Da sich im konkreten Fall der überschrittene Kostenrahmen nicht in den Ausschreibungsunterlagen wiederfand, waren die Angebote zwar subjektiv für die Auftragnehmerin unannehmbar, jedoch objektiv geeignete Angebote im Sinne des Gesetzes und der Ausschreibungsunterlagen. Die Auftraggeberin hätte somit in den Kreis der Verhandlungspartner:innen alle (und nur jene) Bieter:innen des ursprünglichen Verfahrens einbeziehen müssen, die im vorangegangenen Verfahren für geeignet befunden wurden und ein ausschreibungskonformes Angebot abgegeben hatten.

Fazit

Die (Un)Geeignetheit eines Angebots ist anhand der in den Ausschreibungsunterlagen festgelegten Bedingungen zu beurteilen.

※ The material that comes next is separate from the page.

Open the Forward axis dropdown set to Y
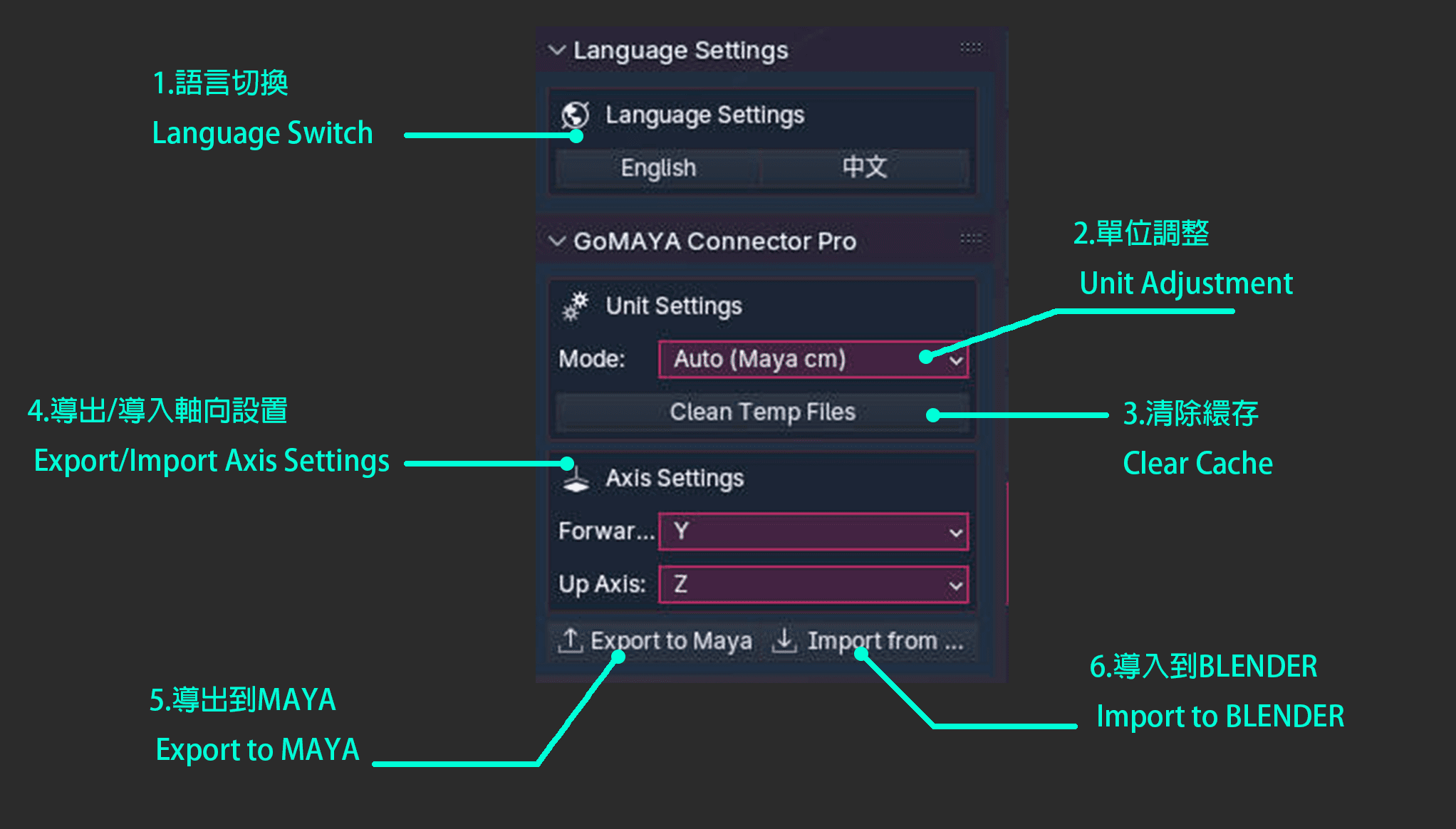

Aus Sicht des/der öffentlichen Auftraggeber:in kann es daher manchmal von Vorteil sein, interne Bedingungen wie etwa einen Kostenrahmen in den Ausschreibungsunterlagen fest- bzw offenzulegen. Hierdurch kann der Abgabe unannehmbaren Angeboten vorgebeugt werden und der/die Auftraggeber:in ist bei der Wahl der Bieter:innen im Verhandlungsverfahren freier.